Monday, October 23, 2017

Gabrielle Howell

In recent media history, more and more reporters find themselves writing stories about the unthinkable events that are occurring. Mass shootings have continuously been appearing in the media and it is an incredibly hard topic to cover. Reporters have to keep in mind that they have a job to do, but have to remember to tread extremely carefully with the content they write, as well as any digital media that is used along with the story.

The families of the victims and the wounded are going through an unimaginable time and are experiencing the aftermath of one of the most sickening acts of violence. A topic as sensitive as this has to be written carefully; negative consequences can erupt if an article is written poorly or is not portrayed in the correct way.

An important factor to keep in mind is that if a mass shooting story is not written correctly, it could lead to individuals becoming more inclined to commit the same act.  Harmful media reporting can also hurt the victims and their families even more. I personally think that a reporters second most important duty when writing about mass shootings is to think of the victims and their families. Obviously the first and foremost goal is to report the truth and serve the truth to the public, but there is a respectful way to do this, that does not cross the line.

A topic that has become increasingly popular with mass shooting articles is how some shooters are more humanized than others. Sadly, it comes as no surprise that the perpetrators who are more humanized tend to be white. This was the case with the most recent Las Vegas incident. In the media, the shooter was described as a country-music lover who lived a quiet life in retirement. These descriptions were completely irrelevant to the fact that he killed 50 people and wounded 500 more.

The fact has been brought up that, in cases from the past, those who are black or Muslim are referred to by the way they have had problems with the police in the past. They are not assigned any human qualities which creates an incredible double-standard with this form of reporting.

Personally, this error in journalism is one that makes me lose a little bit of hope for the field. It consistently shocks me that the Las Vegas shooter was humanized instead of being blatantly described for what he is: the shooter of the biggest mass shooting in modern US history. When he is being described as a country-music lover, it is almost as if the media is looking for sympathy and to make up for the fact of what he did.

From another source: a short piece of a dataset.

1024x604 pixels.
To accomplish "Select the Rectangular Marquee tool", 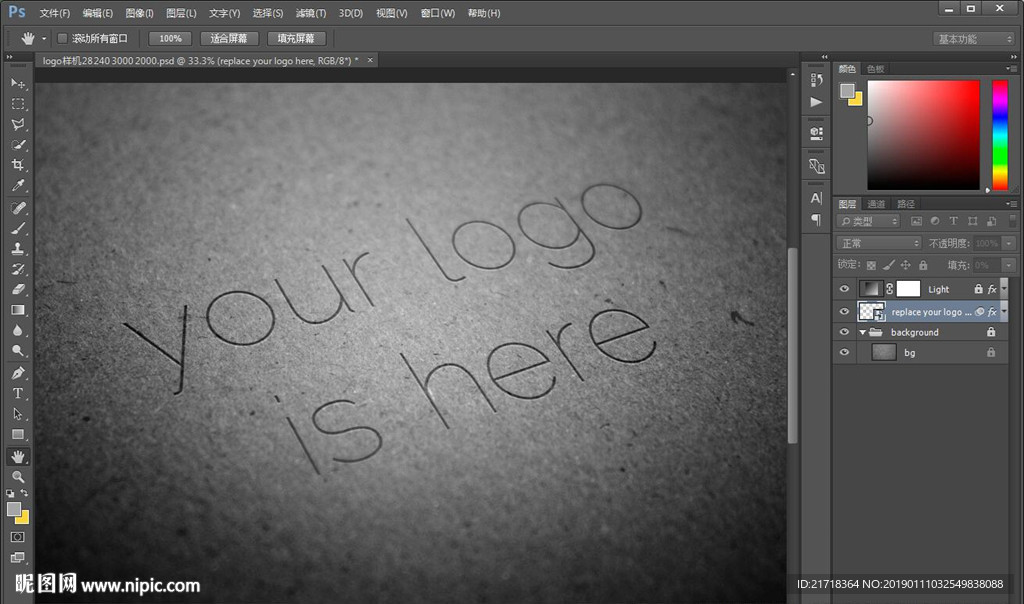I will click(x=18, y=103).
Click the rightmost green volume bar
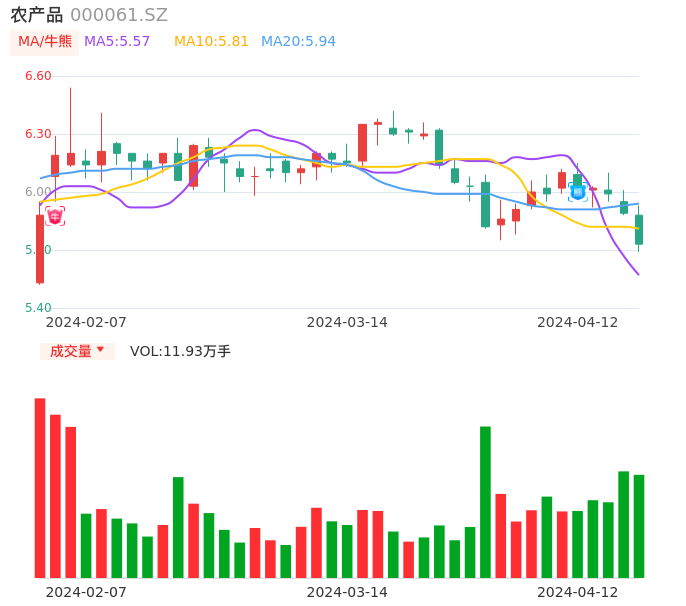Viewport: 686px width, 606px height. (x=639, y=526)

The media needs to look past race when reporting on mass shootings, or any act of violence that occurs. The person's race has absolutely nothing to do with the act they committed, they are a human being that committed an unthinkable act. A headline should not say "white male, lover of dogs and tacos, kills 13". Instead, the headline should say "male, 43, kills 13 in devastating shooting", or something along those lines. The likes and interests and hobbies have nothing to do with what they have done.